As discussed before, it is alright to fall in love with about anyone in the world as long as you are able to handle the feeling and not make a fool of yourself. However, if this love is going to turn you to an unrequited lover, you’d better watch out! At the point when your feelings in a relationship are not shared, the outcome can be excruciating for both of you, particularly for the person who is more dedicated to the relationship. Unrequited love — the most common topic for novels and movies, is one of the worst situations to be in. Simply knowing that your relationship falls under this category is all that is needed to make you take some difficult decisions in life. Mostly, it is the decision to stay in the relationship that is important only to the unrequited lover, but at times, it is the decision to walk out.

Historically, in the Western tradition, love is characterized by a series of elevations, in which animalistic desire or base lust is superseded by a more intellectual conception of love which also is surpassed by what may be construed by a theological vision of love that transcends sensual attraction and mutuality. Thereafter, there have been supporters and detractors of this kind of love, as well as a host of alternative theories—including theory of true love reflecting what was known as ‘two bodies and one soul.’ Even today, we undeniably find love being discussed in songs, movies and novels—humorously or seriously. Love plays an enormous and unavoidable role in our uncountable cultures; it is a constant theme of maturing life and a vibrant theme for youth. Philosophically, since the time of the Ancient Greeks, the nature of love has been a mainstay in philosophy.

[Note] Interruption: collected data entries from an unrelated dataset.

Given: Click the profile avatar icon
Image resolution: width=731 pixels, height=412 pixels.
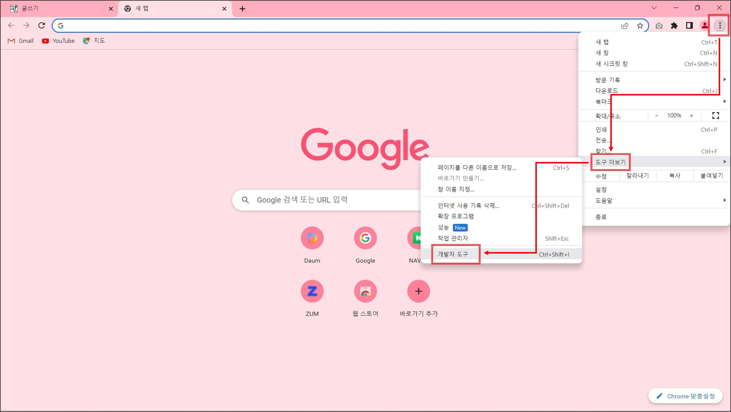Looking at the screenshot, I should coord(704,26).
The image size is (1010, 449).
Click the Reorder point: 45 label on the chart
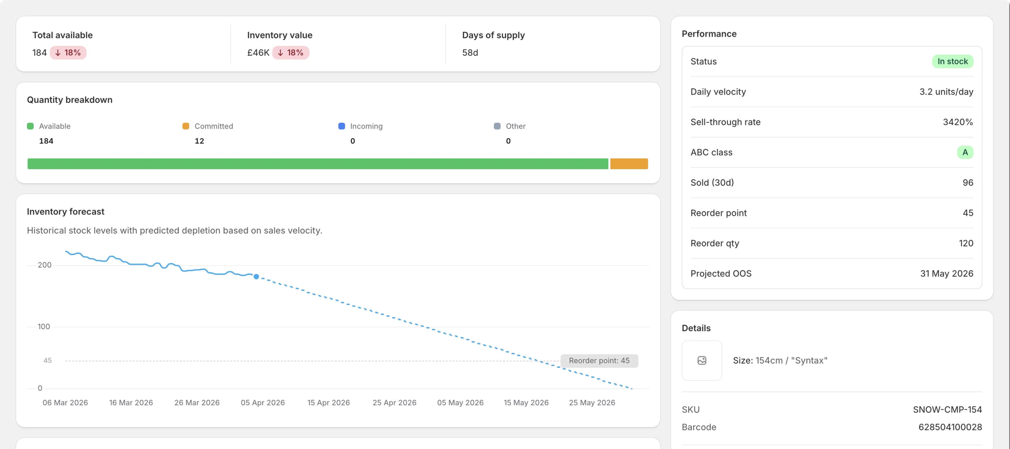pos(599,360)
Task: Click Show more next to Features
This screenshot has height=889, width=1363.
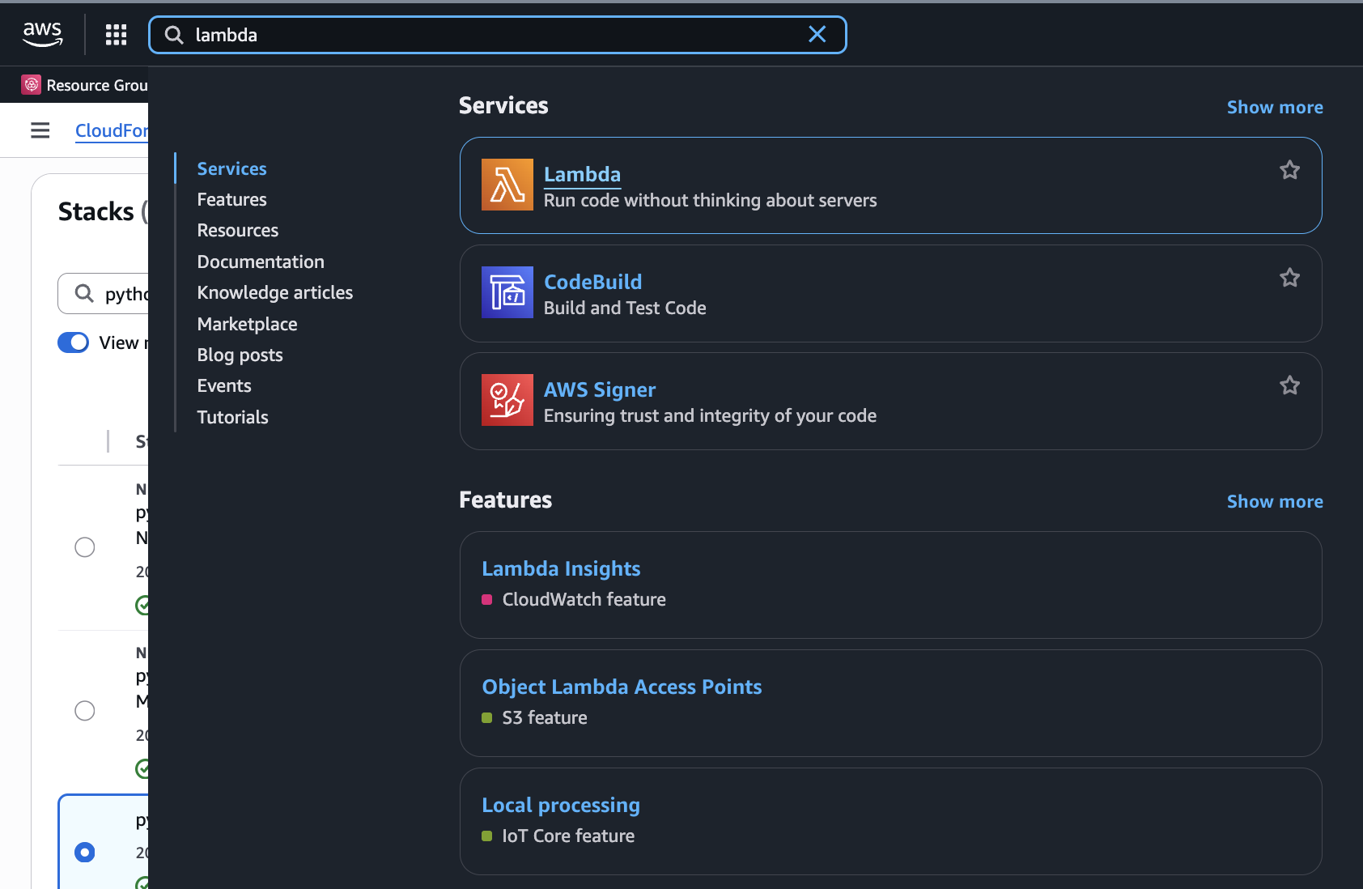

Learn to not blame yourself. All you have is ‘you’, so love yourself and let yourself make mistakes – you are not perfect, nobody is. There’s no doubt about it: unrequited love and lust are hard. Research has shown how different an experience it is (in terms of brain activity) compared to love that’s returned. Not that most of us need a scientist to tell them that: if you’ve loved and loved back, and another time loved and been left in the lurch, you know all too well what the difference is. You know how endings or break ups feel. And you may also know that moment in time when you decide it’s okay that you or they decided to leave the relationship. That it was okay to move on, to not always be there for the other person or to stop taking their calls so often or listening to their longing for you.

As romantic as it may sound to love someone with your heart and soul, even if they don’t love you back, it is not easy. It is really painful to long for someone who does not feel the same way about you. While there is not much we can do about how the other person feels, there certainly are a few things we can do to save ourselves the unbearable pain. See my post Ways to Handle Unrequited Love, where I have written in detail about the subject. However, the most important thing to do is to know that you have been hurt and to take care of yourself, no matter what.